A highlight of the Laser Resonators conference is the report of a two-crystal Nd:YAG laser capable of producing
80 W of single-mode output (paper #3267-25). This session also includes papers discussing the efficiency and applications of resonators with phase-conjugating elements. Prof. Eichler and collaborators (Technische University; Berlin, Germany) have explored this problem from different viewpoints (papers #3267-19 and #3267-35). In the special session Active Intracavity Laser Beam Control, an international group of scientists will present papers demonstrating the increasing role of active optics in building novel lasers and in the methods of laser beam formation.
Jeff Kimble and David Vernooy (California Institute of Technology; Pasadena, CA) will present a paper entitled "Cavity QED with Whispering Gallery Modes of Quartz Microspheres," which demonstrates the strong bond between laser technique and the problems of quantum optics (paper #3267-28).
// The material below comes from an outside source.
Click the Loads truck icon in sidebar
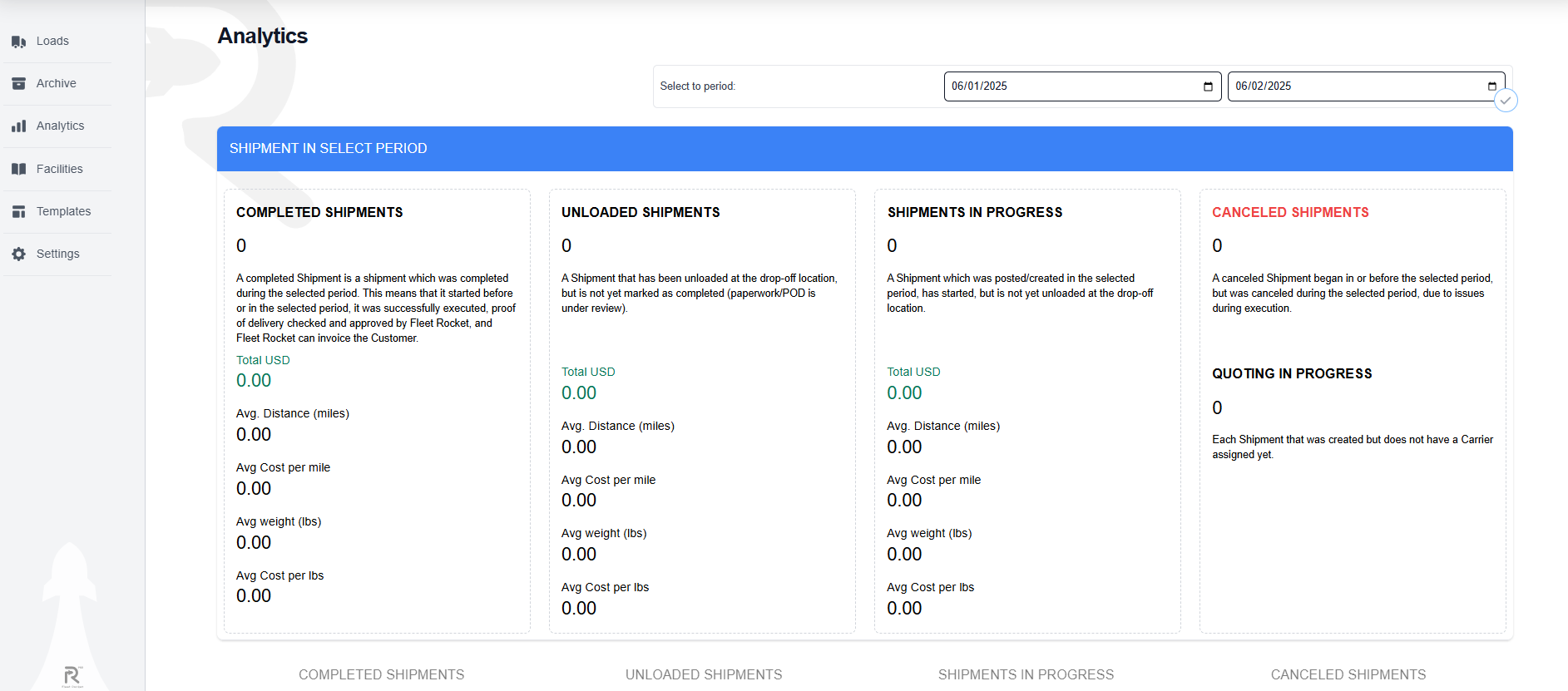1568x691 pixels. tap(18, 42)
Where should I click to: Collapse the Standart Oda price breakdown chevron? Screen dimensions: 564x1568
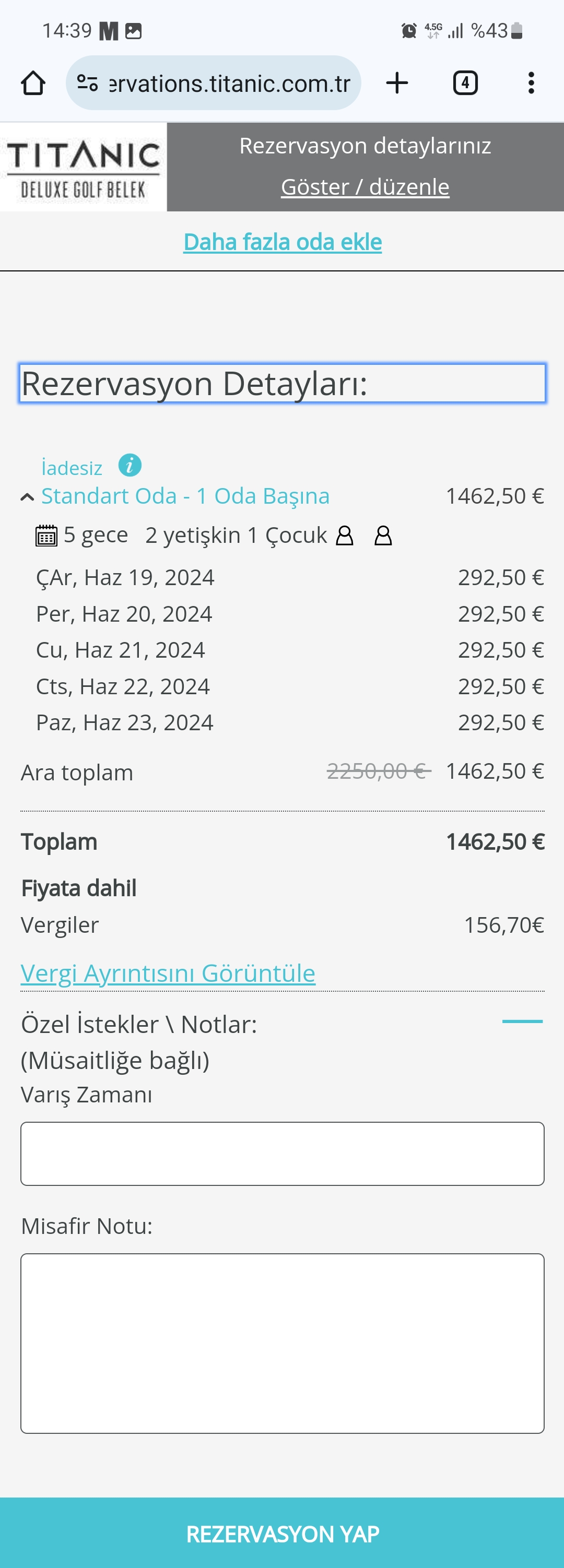27,497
This paper is part of special session Low-power Microsphere Resonators.
Biomedical Optics, Electronic Imaging
The International Biomedical Optics Symposium (BiOS) addresses six topics: Clinical Applications, Human Error in Laser Medicine, Minimally Invasive Instrumentation, Least-Invasive diagnostics, Tissue Science and Engineering, and Biological Spectroscopy and Microscopy. The BiOS meeting is the leading forum for both medical practitioners, who focus on procedural and applied developments, and technology developers, who transform optical technologies into more-effective tools for the medical community.
The Electronic Imaging Science and Technology symposium covers 12 topics: 2-D Displays, 3-D Displays, CCD Imagers, Electronic Imaging Systems, Visualization and Vision, Color and Document Imaging, Image Processing methods, Machine Vision, Visual Communications and Image Processing (VCIP), Multimedia Processing and Applications, Digital Photography, and Data Security. These conference titles demonstrate the variety of application fields that imaging technologies are impacting.
More than 450 companies will exhibit at the Photonics West trade show. The three exhibits will be focused around imaging, photonics, and biomedical optics. As in previous years, the show will include technology and product forums to educate attendees on optical products and technology. With a strong technical program and broad-based exhibition, Photonics West provides useful information, products, and contacts for attendees of all backgrounds. o
FIGURE 1. Flat, high-brightness, polyplanar laser display consists of a
horizontal stack of polymer sheets, each fractionally taller than the last. Light from a diode laser is reflected by a computer-driven spatial light modulator into the bottom edge of the stack. The edges of the polymer sheets provide vertical resolution, and diffraction-limited beams relayed by the spatial light modulator provide horizontal resolution. A prototype system has been delivered to the US Air Force.
FIGURE 2. Arrays of organic light-emitting diode pixels form high- definition displays. The pixels in this SEM photo are 50 ¥ 50 µm.